Die israelische Armee steht für die gesamte Gesellschaft des Landes: Von den drusischen Offizieren bis zu den jungen amerikanischen Jüdinnen, die dort freiwillig ein Jahr Wehrdienst leisten. Es ist eine bunte, diverse Armee. Schwule Offiziere sind ebenso selbstverständlich wie muslimische, christliche oder atheistische. Es ist eine Vorzeigearmee des Westens, bestens ausgebildet und technisch auf dem höchsten Stand. Ein guter Bekannter, CEO eines israelischen Digitalunternehmens, erzählt mir stets, wie sein Leben als Topmanager und als Reserve-Offizier und Luftwaffen-Pilot arrangiert werden muss. Und jedes Mal wird mir klar, dass das eine Armee der Bürger ist, dass im Zweifel jeder Israeli ein Bürger in Uniform ist. Eine – im besten Sinne! - Volksarmee.
Israelis sind die Kanarienvögel in der Kohlenmine
Das politisch-kulturelle Establishment des Westens kann mit der Wehrhaftigkeit der Israelis wenig anfangen. Die Bilder Tausender Israelis und wehrdiensterprobter Jüdinnen und Juden aus der ganzen Welt, die ihren Job als Hirnchirurgen und Immobilienmakler, Bodyguards und College-Lehrer ruhen lassen, um nach dem 7. Oktober in der IDF Israel zu verteidigen, hat die übermächtige Allianz der europäischen, arabischen, palästinensischen Antisemiten erschreckt und weiter verbittert.
Das »Nie wieder« mag bei blassen, unfähigen Uni-Präsidenten und Professoren ein schickes Accessoire für öde 9.-November-Reden sein, in Israel mobilisiert es eine der besten Armeen der Welt, geeint im Willen, der gerade epidemisch anwachsenden Vernichtungsfantasie gegenüber Israel und den Juden zu trotzen.
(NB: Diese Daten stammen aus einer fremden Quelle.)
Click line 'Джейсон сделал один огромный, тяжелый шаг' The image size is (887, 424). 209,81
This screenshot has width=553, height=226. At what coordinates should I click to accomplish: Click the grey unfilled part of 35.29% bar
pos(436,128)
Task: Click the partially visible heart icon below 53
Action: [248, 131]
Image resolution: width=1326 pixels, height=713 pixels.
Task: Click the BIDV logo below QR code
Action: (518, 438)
Von Elie Wiesel gibt es das Bild der Kanarienvögel in der Kohlenmine, wenn es darum geht, die Vergiftung freier Gesellschaften zu detektieren. Diese bittere Rolle haben nun die Israelis übernommen – und zwar nicht nur die jüdischen, wie seit dem entsetzlichen Angriff auf den Sportplatz in den Golanhöhen deutlich geworden ist.
Die israelische Armee kämpft die Kämpfe vorbildlich für den Westen. Es sind die Kämpfe, die in ähnlicher Form auch dann auf den Rest des Westens zukommen, wenn er nicht endlich lernt, rote Linien zu ziehen und ernst zu nehmen.
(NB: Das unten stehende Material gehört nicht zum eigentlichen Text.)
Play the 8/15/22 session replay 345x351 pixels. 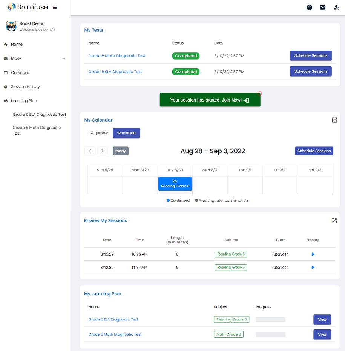(x=313, y=254)

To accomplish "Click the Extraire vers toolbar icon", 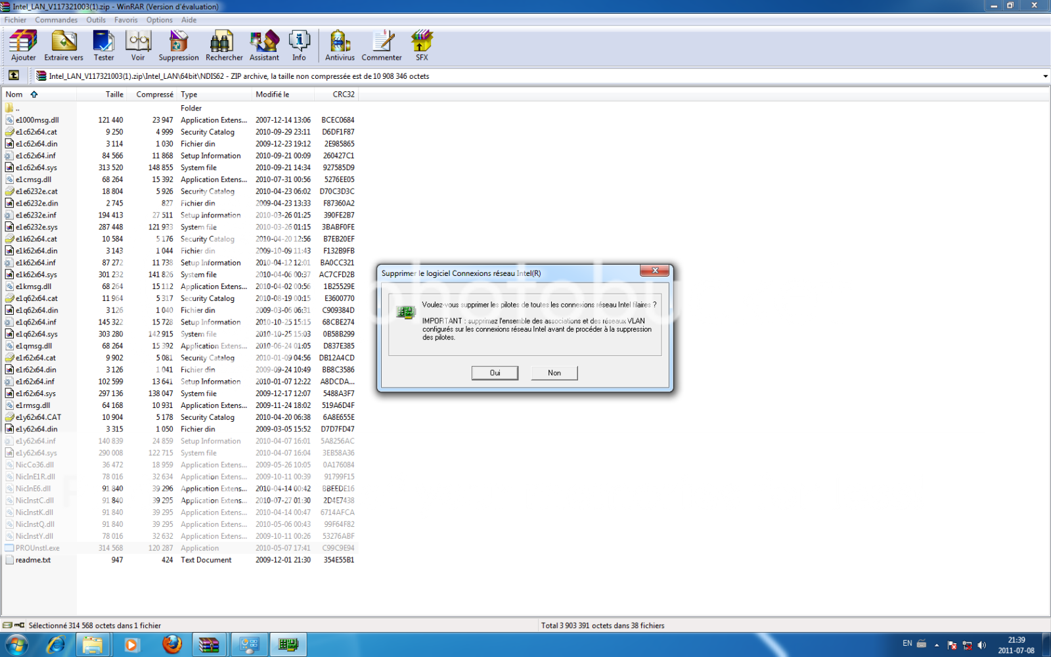I will tap(64, 45).
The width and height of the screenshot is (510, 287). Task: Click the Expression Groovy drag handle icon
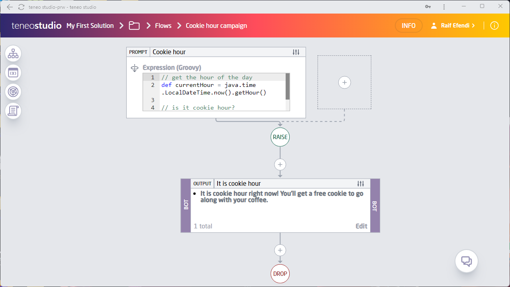[x=135, y=68]
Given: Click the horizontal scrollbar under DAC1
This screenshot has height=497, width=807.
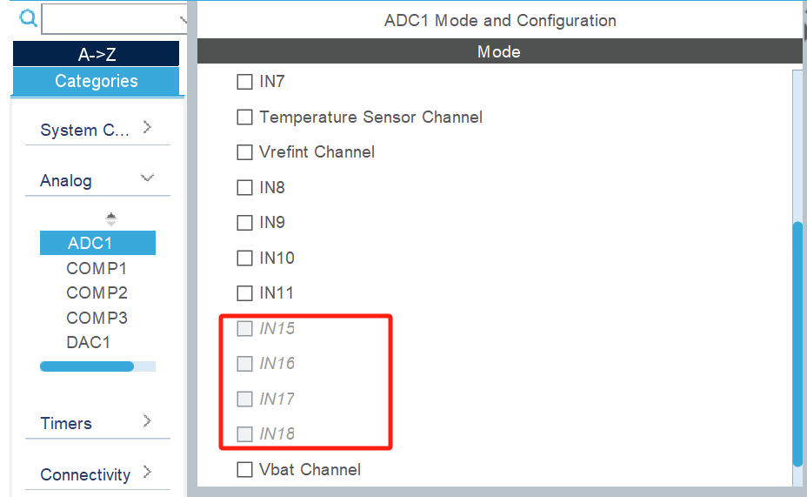Looking at the screenshot, I should click(87, 366).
Und so ist es nicht nur die sogenannte deutsche Staatsräson, die im Außenministerium in Berlin jede Woche brüchiger reflektiert wird, die Deutschland zu einer bedingungslosen Unterstützung der IDF bewegen sollte – sondern die Zivilgesellschaft, die liberale, die weiß, dass die Werte des Westens im Zweifel auch mit Waffengängen verteidigt werden müssen.
Der Autor ist Chefredakteur der »Welt«.